Sometimes, sitting at my computer this summer, I have had to face the fact that my life has led me to a new chapter in my life.
I am not up at Sandy Beach this summer and it has darned near killed me. I loved it up there. I was at home, at peace and most of all surrounded by nature, new and old friends.
This summer has had it’s share of trials. What they are, were or continue to be really isn’t the focus of this blog today.
What do we do to follow our heart home?
I’ve been told that home is where you hang your hat, a house or a cabin or tent or trailer that you have made into a home. For most people that is very true. Think about where you hang your hat – is it home to you or a house you are just living in and occupying until you find that place you can really call home?

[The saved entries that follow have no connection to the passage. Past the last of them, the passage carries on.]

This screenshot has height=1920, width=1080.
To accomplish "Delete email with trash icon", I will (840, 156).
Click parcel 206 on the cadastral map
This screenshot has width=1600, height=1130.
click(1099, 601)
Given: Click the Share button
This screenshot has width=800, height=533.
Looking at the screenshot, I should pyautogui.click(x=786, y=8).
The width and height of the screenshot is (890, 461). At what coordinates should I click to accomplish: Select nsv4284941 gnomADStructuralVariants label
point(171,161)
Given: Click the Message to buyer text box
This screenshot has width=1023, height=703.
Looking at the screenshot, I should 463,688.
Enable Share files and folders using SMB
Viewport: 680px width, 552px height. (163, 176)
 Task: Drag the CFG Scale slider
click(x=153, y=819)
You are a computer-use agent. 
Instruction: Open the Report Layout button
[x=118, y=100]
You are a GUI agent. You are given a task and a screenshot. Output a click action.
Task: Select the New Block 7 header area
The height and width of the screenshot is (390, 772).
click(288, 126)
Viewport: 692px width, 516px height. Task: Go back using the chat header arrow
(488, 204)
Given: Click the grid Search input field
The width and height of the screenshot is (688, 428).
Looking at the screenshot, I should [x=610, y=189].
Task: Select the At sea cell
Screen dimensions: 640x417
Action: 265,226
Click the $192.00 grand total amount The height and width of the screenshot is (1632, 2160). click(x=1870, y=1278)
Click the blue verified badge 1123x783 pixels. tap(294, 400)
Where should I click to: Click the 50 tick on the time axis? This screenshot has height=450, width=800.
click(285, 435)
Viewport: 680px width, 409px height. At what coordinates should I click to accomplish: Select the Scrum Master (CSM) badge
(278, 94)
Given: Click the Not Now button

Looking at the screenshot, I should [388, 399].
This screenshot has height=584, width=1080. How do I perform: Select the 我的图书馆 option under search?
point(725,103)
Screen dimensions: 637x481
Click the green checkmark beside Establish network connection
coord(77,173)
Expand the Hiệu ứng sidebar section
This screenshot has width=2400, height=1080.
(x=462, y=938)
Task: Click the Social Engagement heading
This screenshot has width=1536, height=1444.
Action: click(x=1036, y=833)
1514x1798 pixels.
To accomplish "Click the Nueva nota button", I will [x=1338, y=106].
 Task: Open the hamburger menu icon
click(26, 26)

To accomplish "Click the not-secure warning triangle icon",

For me, I am finding that home can be many things. This summer, I am learning that home for me is within. It is a place in my heart that I hold dear and share with very few people. It is the only place that I have been able to stay sane and not go off the deep end. It is a place that I have been able to dig in deep find the strength and courage to face another day of some of the challenges that are in my life right now. It is a place of hope, dreams and goals for what will be in a future time. It is my home for now, that place deep within my soul somewhere floating around cushioning my heart.
I am learning to take it slow. And then I am learning to take it even slower yet. I laugh while I type this. I have never taken anything this slow in my entire life. LOL. I hope you laugh with me as well.
My life has always been a plan of attack, what to do, what needs to be done to make happen as to where to be next. This summer, it is about getting up and repeating the same process from the day before with a few variances thrown in.
I always thought that character was built out of the challenges of our travels, our hardships, or the handicaps that sometimes life can throw at us. AND IT IS!!! But what I am being taught this summer is that character is made of facing every day with the same thing in the routine as the day before. For me at least, my character is developing to a level of depth that I never knew I had in me, but I guess that was the challenge of the summer.
To keep on keeping on as so many of my friends would say. To be, to enjoy the moment, to smell the roses, to listen to the songs of your heart, that is what taking it slow is all about. I am learning. Slowly. It is hard. I am so used to being in control or thinking I am in control lol. (I know friends, you are surely saying, “finally she is getting it.” Lol.
So, look around you – are you living in a house or a home, is there a place somewhere near or far that feels more like home? And most importantly look deep inside – how does that feel and look even deeper still– is that heart and soul your true home?